• Warning: Spoilers
    There was probably a good reason why RKO put these top-rated stars into a vehicle that was alien to everything they had done before; it's interesting to speculate that perhaps the studio felt the franchise was winding down and needed kick-starting in a new direction, or maybe the studio felt the partnership was growing too demanding and wanted to 'teach them a lesson' or, to explore another avenue, maybe they HAD been unable to persuade Astaire to sign another contract and decided his last contractual obligation would be in a movie weighted towards Ginger. Whatever, they came up with a bio-pic of two dancers who had revolutionized ballroom dancing a quarter of a century earlier but were, at the time of filming, virtually forgotten. Unlike the others in the franchise this time around there would be no mistaken identity ploys to keep the couple apart until the last reel, no new score (just a single new number) from the likes of Berling, Kern or Gershwin AND for good measure an unhappy ending.

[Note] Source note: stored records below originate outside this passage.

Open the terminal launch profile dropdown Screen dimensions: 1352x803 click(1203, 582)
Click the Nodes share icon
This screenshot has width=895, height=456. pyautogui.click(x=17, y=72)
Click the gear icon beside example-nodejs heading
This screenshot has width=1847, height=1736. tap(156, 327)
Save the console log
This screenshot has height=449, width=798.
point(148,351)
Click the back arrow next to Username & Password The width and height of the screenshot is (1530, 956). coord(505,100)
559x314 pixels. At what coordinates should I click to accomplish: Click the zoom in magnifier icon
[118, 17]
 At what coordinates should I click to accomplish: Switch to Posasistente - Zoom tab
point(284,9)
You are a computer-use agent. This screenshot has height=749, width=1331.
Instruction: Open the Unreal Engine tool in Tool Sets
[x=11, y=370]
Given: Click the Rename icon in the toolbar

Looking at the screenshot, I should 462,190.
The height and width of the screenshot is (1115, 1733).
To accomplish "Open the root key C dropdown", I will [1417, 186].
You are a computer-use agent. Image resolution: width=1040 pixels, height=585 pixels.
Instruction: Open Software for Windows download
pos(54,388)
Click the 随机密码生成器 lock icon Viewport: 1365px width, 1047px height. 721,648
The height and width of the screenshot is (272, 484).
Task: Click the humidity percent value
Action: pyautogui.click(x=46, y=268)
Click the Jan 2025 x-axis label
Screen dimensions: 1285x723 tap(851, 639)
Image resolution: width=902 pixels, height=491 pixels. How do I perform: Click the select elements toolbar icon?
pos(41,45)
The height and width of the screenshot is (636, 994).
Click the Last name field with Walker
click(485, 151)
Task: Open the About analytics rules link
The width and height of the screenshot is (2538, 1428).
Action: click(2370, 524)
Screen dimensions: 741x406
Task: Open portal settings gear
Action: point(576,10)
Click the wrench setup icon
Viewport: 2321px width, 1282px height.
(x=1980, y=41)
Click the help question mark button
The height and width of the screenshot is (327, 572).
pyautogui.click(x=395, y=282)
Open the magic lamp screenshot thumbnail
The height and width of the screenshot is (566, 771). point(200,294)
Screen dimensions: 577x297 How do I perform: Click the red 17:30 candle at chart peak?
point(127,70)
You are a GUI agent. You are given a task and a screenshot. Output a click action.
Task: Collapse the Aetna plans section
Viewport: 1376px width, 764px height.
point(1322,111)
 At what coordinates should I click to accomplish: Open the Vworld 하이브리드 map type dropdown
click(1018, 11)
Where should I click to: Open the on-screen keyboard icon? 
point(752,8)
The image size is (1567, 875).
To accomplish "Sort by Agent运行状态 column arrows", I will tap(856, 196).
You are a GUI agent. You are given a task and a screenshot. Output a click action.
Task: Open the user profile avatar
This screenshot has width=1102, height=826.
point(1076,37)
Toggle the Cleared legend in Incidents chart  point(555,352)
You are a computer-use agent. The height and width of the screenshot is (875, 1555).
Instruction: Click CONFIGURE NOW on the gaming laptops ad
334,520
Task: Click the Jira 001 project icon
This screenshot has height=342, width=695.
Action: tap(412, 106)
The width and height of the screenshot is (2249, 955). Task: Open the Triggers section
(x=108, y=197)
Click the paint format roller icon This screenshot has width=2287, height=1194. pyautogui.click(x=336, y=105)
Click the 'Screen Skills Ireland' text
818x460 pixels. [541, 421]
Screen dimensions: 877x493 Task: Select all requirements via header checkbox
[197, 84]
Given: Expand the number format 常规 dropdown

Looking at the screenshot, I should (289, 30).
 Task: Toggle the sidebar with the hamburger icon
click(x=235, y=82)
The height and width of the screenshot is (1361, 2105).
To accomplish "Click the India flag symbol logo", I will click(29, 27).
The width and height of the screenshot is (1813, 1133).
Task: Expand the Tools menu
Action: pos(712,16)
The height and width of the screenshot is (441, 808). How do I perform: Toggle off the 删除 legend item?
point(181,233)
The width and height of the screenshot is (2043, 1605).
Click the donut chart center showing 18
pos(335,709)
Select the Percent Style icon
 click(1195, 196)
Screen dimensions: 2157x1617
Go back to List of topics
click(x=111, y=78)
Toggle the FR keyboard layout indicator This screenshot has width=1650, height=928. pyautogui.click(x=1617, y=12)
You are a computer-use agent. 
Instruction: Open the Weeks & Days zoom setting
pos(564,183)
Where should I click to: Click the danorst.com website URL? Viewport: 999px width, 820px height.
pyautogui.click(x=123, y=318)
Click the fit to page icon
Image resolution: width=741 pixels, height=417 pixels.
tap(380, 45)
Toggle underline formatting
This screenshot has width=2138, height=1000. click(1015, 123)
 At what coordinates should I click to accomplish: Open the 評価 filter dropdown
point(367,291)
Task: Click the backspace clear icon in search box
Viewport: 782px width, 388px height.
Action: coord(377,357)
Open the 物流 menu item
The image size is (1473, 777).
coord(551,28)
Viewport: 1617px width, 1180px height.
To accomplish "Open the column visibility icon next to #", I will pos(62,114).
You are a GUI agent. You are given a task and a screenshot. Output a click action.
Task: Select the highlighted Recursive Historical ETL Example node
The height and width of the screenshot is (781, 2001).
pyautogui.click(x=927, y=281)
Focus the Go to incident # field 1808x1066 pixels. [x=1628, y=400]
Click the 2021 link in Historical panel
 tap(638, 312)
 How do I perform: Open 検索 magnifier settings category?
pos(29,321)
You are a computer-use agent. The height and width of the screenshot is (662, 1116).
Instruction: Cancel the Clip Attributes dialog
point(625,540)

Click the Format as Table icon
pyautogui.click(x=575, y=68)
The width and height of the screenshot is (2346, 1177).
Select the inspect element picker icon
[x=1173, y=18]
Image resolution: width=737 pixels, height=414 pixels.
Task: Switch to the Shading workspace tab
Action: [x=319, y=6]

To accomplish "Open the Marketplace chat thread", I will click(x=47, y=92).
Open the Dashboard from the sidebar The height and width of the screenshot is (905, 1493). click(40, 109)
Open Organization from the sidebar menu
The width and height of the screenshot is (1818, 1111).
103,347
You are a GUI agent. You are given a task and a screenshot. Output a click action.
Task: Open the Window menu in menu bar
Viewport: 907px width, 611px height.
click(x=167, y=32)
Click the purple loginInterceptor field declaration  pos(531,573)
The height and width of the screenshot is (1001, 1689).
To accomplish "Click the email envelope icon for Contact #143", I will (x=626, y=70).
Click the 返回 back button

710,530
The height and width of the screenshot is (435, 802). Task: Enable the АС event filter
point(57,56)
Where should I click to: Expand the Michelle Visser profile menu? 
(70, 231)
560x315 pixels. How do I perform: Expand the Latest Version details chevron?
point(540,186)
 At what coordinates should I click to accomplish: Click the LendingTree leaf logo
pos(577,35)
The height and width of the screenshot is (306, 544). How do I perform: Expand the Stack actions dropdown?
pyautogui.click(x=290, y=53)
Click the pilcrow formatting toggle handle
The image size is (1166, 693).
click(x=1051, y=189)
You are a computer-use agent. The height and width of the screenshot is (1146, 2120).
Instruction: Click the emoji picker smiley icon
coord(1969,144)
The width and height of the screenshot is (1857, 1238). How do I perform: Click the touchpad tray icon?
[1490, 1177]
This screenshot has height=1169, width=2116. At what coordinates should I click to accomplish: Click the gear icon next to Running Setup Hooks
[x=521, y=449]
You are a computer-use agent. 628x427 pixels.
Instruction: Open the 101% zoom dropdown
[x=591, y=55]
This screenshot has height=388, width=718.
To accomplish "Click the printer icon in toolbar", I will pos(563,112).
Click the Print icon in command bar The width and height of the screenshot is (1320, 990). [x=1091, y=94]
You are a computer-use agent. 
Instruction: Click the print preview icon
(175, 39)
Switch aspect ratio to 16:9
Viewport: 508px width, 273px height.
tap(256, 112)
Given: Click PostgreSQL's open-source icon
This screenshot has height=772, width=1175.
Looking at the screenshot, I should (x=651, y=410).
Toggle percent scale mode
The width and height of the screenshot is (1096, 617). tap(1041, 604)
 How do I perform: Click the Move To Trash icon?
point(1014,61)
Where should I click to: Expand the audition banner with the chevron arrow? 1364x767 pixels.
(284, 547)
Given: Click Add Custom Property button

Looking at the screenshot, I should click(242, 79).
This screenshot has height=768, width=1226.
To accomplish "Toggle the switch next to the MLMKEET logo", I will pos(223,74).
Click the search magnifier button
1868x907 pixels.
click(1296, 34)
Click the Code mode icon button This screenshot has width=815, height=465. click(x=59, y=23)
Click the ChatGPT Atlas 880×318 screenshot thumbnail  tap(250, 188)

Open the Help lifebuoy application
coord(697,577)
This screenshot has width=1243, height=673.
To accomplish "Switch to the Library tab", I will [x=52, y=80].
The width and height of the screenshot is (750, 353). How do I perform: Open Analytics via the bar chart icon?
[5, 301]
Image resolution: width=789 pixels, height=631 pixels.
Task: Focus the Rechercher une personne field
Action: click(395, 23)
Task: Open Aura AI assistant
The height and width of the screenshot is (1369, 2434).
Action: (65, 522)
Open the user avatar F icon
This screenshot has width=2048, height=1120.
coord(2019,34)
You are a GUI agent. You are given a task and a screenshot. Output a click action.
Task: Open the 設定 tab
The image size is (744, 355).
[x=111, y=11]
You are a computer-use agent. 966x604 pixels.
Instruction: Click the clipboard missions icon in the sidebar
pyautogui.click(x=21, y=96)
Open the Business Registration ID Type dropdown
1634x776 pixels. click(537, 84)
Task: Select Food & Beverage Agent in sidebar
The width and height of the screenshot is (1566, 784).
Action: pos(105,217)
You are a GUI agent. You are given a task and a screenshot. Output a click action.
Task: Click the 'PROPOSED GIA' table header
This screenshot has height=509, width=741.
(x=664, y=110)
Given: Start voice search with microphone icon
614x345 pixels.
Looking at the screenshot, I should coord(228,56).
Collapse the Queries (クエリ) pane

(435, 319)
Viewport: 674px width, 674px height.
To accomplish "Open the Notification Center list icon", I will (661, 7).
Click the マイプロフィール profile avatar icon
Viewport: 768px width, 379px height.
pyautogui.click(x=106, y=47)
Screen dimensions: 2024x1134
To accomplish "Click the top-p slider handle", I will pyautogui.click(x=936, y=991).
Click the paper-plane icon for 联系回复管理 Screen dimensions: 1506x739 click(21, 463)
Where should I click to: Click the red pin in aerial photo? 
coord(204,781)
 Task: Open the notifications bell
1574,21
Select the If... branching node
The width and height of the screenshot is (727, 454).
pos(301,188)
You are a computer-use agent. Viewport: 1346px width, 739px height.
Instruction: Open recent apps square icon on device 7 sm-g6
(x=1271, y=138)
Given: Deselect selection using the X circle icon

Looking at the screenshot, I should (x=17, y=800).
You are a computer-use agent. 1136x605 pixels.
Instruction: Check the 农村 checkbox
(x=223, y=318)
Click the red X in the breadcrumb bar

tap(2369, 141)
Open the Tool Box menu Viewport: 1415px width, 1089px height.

    Vernon Castle was an Englishman from Norwich who moved to America and appeared in a dozen or so Broadway shows before forming a dance partnership with his wife, Irene, which brought them fame and fortune. He enlisted soon after the outbreak of World War I and was killed in February, 1918, and the film more or less follows that outline. This time around there is virtually no chasing the girl; they meet and marry within two reels, spend another reel starving then become an overnight sensation, enjoy it for five or six years until Vernon dies in an airplane accident.

    Fred and Ginger do what they did best, sing and dance but this time in a completely different style to the one fans were used to and expected. Nevertheless they still manage to charm and captivate and actually carry much more of the film with no Eric Blore, Edward Everett Horton, Erik Rhodes or Helen Broderick to share the load. In lieu of these comic stalwarts we get Walter Brennan (playing the part of a man who, in real life, was Black) and Edna May Oliver, both of whom are up to the little they get to do. Apparently it disappointed fans on its initial release but today it stands up well and reminds us just what our grandparents, parents, and even ourselves loved about Fred Astaire and Ginger Rogers.